When you liquidate a position, you have to wait at least 30 days from the date of sale before you repurchase the security. Otherwise, the IRS wash-sale rule stipulates that you can’t deduct that loss on your tax return and your losses would be deferred.
This makes tax loss harvesting a bit more complicated for investors who like to trade stocks regularly. If you sell a stock at a loss only to want to buy it again within 30 days, you won’t be able to purchase it without activating the wash-sale rule.
Let’s look at an example of the wash-sale rule in action. Imagine you own 100 shares of XYZ company stock with a cost basis of $3,000. On June 21st, you sell those 100 shares for $2,000. Then on June 28th, you buy back 100 shares at $600. This would trigger the wash-sale rule, preventing you from capitalizing on the $1,000 capital loss.
It’s definitely worth taking the time to understand how capital losses work and how to use them. Efficiently utilizing your capital losses will enable you to minimize your taxable capital gain.

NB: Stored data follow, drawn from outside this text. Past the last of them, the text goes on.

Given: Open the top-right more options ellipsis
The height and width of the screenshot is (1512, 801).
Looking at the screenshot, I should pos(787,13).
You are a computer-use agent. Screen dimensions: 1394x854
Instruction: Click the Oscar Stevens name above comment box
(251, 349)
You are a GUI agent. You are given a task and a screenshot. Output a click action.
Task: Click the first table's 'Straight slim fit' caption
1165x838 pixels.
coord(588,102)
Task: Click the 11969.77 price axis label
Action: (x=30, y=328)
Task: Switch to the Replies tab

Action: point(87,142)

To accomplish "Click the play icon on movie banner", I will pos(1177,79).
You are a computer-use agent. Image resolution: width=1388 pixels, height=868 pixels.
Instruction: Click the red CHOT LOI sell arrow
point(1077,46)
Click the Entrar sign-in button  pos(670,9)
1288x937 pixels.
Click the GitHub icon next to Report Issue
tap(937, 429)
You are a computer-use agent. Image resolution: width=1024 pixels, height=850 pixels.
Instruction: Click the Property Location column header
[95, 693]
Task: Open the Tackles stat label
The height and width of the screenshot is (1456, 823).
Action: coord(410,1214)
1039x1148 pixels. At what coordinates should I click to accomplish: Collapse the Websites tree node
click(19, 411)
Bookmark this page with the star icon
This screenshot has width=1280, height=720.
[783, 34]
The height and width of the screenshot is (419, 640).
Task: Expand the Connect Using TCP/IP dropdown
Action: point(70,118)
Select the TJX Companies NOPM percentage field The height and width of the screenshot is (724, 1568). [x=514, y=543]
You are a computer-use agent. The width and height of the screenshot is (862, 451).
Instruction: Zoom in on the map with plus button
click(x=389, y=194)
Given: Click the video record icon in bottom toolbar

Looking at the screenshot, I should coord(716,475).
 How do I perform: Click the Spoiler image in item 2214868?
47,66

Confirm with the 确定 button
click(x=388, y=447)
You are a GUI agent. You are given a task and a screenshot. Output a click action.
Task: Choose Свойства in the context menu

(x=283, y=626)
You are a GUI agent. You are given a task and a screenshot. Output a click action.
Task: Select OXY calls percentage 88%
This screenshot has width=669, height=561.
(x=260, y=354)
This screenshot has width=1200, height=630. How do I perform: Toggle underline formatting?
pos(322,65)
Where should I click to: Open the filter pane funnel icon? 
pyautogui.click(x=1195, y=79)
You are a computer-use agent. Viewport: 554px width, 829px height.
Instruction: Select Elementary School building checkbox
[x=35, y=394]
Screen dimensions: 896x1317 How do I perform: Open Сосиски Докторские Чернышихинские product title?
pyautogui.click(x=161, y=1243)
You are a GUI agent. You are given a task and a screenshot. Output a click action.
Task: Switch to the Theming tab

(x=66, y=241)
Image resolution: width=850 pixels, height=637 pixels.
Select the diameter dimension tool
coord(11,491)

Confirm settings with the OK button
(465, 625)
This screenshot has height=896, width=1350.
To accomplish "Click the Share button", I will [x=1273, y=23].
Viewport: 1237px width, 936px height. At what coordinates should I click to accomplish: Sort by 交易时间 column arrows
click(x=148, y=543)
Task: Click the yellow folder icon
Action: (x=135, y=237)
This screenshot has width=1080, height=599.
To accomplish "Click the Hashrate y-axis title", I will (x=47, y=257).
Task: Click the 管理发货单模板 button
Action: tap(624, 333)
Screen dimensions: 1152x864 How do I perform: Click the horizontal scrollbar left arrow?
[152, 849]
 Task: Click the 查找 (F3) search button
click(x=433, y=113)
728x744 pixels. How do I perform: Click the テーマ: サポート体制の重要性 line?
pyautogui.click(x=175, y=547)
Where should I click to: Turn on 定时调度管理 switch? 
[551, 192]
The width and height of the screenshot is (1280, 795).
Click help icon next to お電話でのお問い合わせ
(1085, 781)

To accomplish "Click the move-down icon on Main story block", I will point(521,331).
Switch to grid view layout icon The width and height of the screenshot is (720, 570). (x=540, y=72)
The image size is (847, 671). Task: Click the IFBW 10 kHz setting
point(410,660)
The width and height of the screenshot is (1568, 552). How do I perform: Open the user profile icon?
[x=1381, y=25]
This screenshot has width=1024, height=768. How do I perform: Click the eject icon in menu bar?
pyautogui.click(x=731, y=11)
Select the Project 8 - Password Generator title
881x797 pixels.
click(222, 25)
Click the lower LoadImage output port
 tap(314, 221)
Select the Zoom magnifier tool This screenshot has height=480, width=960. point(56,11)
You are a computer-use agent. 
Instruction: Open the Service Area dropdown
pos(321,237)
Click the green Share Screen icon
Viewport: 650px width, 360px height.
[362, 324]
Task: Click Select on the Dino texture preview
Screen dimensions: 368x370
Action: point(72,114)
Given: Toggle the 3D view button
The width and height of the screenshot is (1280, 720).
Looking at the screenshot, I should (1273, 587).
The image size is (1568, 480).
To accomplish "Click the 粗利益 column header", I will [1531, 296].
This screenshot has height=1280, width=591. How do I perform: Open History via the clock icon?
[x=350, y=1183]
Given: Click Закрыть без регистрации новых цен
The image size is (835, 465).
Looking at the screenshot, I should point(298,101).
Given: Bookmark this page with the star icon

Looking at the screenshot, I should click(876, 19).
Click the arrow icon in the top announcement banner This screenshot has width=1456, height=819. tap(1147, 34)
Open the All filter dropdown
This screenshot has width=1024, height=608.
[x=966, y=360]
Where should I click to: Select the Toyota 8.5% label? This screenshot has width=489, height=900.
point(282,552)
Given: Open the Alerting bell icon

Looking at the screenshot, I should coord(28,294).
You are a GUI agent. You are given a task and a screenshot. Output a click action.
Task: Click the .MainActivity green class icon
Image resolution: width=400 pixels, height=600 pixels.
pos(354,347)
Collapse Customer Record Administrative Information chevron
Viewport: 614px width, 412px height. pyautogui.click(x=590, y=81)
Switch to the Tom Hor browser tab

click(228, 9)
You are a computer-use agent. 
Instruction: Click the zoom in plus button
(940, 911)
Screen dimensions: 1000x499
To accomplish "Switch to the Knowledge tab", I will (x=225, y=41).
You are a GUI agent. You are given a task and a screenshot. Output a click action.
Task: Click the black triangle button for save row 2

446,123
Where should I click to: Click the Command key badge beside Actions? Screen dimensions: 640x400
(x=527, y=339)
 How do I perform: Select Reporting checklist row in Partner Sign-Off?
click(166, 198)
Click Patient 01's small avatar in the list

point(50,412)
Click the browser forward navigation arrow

Tax-loss harvesting strategy is an excellent way to eject investments that you want out of your portfolio due to poor performance. Even if you don’t have substantial capital gains for the tax year, you can still use capital losses to lower your income tax liability.
When considering capital losses as part of your investment strategy, it’s also important to keep in mind that long-term capital gains/losses are taxed at more favorable rates than short-term capital gains/ losses. Additionally, be mindful of the IRS wash sale rule when you are trying to realize capital losses. These are all important factors to help you maximize the use of your capital losses.
Disclaimer: The content presented is for informational purposes only and does not constitute financial, investment, tax, legal, or professional advice. If any securities were mentioned in the content, the author may hold positions in the mentioned securities. The content is provided ‘as is’ without any representations or warranties, express or implied.